> [Brano del documento]
_ _ _ _ _ _ _
Un incontro importante in vista dell’imminente arrivo delle prime dosi di AstraZeneca, attese proprio tra oggi e domani. «Questi primi giorni serviranno per definire gli aspetti organizzativi del prosieguo della campagna», commenta il referente regionale per le vaccinazioni, Maurizio Brucchi. «Attendiamo l’arrivo dei vaccini tra domani e dopodomani (oggi e domani ndr) e poi inizieremo. Il 15 febbraio partirà in tutta la regione, qualcuno potrebbe addirittura anticipare i tempi». Brucchi si riferisce alla Asl di Teramo, che potrebbe fare da apripista al nuovo step della campagna vaccinale, anticipando di qualche giorno (si parla di mercoledì-giovedì) l’inizio delle somministrazioni.
ASTRAZENECA. Il vaccino arriverà in Abruzzo con tre diverse consegne per complessive 27.400 dosi.
Queste saranno somministrate a persone sotto i 55 anni e, come già accennato precedentemente, saranno destinate alle categorie che riguardano il mondo della scuola, le forze dell’ordine e i penitenziari.
PFIZER E MODERNA. Attraverso quest’altra tipologia di vaccino si procederà con gli ultraottantenni.
Sono previste in Abruzzo 50mila dosi: questo dice il programma del mese di febbraio anche se «è un dato previsionale», specifica Brucchi, «che deve essere confermato di settimana in settimana».
LE LINEE GUIDA. Proprio riferito agli anziani over 80 che saranno i protagonisti di questa seconda fase della campagna vaccinale, la Regione ha messo a punto un piano che sarà oggetto di confronto anche nel vertice di queste ore.
Andava infatti studiata una soluzione per gli anziani che hanno difficoltà a muoversi e raggiungere le postazioni dove eseguire il vaccino. Le linee guida sono quelle di essere presenti sul territorio coinvolgendo il più possibile i Comuni con i relativi sindaci ed i medici di medicina generale.
IL VACCINO A CASA. Ed allora quelle persone che non possono muoversi di casa per problemi di deambulazione saranno raggiunte direttamente a domicilio per permettere loro di essere sottoposte alla vaccinazione.
_ _ _ _ _ _ _
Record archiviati

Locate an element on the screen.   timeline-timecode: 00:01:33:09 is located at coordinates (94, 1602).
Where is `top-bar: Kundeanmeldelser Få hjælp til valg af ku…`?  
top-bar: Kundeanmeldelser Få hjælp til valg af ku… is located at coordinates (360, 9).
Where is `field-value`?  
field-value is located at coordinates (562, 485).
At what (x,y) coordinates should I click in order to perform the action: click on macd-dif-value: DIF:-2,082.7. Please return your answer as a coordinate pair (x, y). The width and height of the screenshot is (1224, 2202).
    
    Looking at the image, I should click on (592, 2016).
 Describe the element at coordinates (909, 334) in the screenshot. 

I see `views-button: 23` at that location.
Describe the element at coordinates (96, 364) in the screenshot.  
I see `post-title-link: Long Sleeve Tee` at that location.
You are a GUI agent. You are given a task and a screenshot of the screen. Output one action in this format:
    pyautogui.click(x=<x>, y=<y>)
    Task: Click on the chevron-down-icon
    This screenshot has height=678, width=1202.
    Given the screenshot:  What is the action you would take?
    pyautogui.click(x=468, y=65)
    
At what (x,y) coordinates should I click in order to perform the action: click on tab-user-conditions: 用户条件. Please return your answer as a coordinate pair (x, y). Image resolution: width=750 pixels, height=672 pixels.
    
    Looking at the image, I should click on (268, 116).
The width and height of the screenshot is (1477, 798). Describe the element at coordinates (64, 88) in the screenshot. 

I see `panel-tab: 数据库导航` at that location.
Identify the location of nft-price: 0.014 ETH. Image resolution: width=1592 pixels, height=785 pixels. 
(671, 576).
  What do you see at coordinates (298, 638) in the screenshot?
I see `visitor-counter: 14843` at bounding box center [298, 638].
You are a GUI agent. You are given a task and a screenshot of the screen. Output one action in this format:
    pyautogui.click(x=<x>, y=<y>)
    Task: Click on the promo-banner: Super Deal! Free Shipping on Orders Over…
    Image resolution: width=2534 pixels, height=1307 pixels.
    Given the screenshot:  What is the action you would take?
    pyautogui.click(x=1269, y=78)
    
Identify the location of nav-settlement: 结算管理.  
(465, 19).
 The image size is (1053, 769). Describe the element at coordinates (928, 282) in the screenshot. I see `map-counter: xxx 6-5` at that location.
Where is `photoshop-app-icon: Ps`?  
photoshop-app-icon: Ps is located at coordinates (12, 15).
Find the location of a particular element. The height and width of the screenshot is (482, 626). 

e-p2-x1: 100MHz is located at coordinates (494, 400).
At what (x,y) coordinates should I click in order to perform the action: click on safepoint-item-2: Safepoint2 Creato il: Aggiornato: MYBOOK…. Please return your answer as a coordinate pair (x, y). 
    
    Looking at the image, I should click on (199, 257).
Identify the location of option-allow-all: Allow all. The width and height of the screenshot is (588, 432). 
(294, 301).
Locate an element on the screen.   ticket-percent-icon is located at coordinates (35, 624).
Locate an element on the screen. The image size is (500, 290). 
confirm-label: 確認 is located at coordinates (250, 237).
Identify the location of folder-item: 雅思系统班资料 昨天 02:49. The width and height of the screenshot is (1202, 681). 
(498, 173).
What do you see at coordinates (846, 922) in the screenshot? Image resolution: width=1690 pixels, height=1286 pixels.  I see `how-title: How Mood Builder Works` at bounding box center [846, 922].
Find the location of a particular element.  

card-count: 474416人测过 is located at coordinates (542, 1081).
_ _ _ _ _ _ _
> [Compiti da svolgere]
**a.** Indica se ciascuna affermazione concorda con il brano sulla campagna vaccinale in Abruzzo, rispondendo sì o no e citando alla lettera le parole decisive: (i) in Abruzzo arriveranno in tutto 27.400 dosi di AstraZeneca; (ii) le dosi di AstraZeneca andranno a persone sopra i 55 anni; (iii) la cifra di 50mila dosi di Pfizer e Moderna per febbraio è definitiva.
**b.** Prosegui il brano sulla campagna vaccinale in Abruzzo a partire dalla sua ultima frase.
I record non hanno alcun ruolo in questo lavoro.

> [Risposte in ordine]
**a.**
(i) Sì: «Il vaccino arriverà in Abruzzo con tre diverse consegne per complessive 27.400 dosi».
(ii) No: «Queste saranno somministrate a persone sotto i 55 anni».
(iii) No: «è un dato previsionale».

**b.**
LA PIATTAFORMA. Tutto questo è possibile grazie al coinvolgimento di sindaci e medici di base, ma anche e soprattutto grazie all’utilizzo della piattaforma con le prenotazioni, che ha creato una vera e propria anagrafe dove attingere e rintracciare il paziente. Grazie a questa il sindaco, il medico curante o la Asl di riferimento, potranno convocare gli anziani, i quali pertanto devono aspettarsi una chiamata che annuncia loro la disponibilità alla somministrazione della dose anti Covid.
LE POSTAZIONI. Saranno indicate delle sedi dove effettuare la vaccinazione. Ci sarà quindi una suddivisione per Asl e territori in modo da favorire il raggiungimento delle postazioni.
Nelle località più piccole verrà previsto un accorpamento, con sedi che saranno punti di riferimento per cittadini provenienti da diverse zone dello stesso comprensorio. Nelle città più grandi, al contrario, si provvederà ad allestire più sedi per avvantaggiare le operazioni.
LA CAMPAGNA. L’assessore regionale alla Salute, Nicoletta Verì, ha indicato ai direttori delle quattro Asl la data del 15 febbraio per partire con la vaccinazione degli over 80.
In questi giorni, infatti, si sta ultimando quella del personale sanitario, già terminata solo a Teramo, poi partirà la nuova fase.
«La vaccinazione andrà avanti in parallelo», ribadisce il referente regionale Brucchi. «Forze di polizia, personale scolastico e penitenziari saranno sottoposti a vaccino con Astrazeneca, che è rivolta agli under 55, gli anziani over 80 con le dosi di Pfizer e Moderna. Tra sette giorni, comunque, l’Abruzzo sarà pronto per questa nuova fase. La più importante».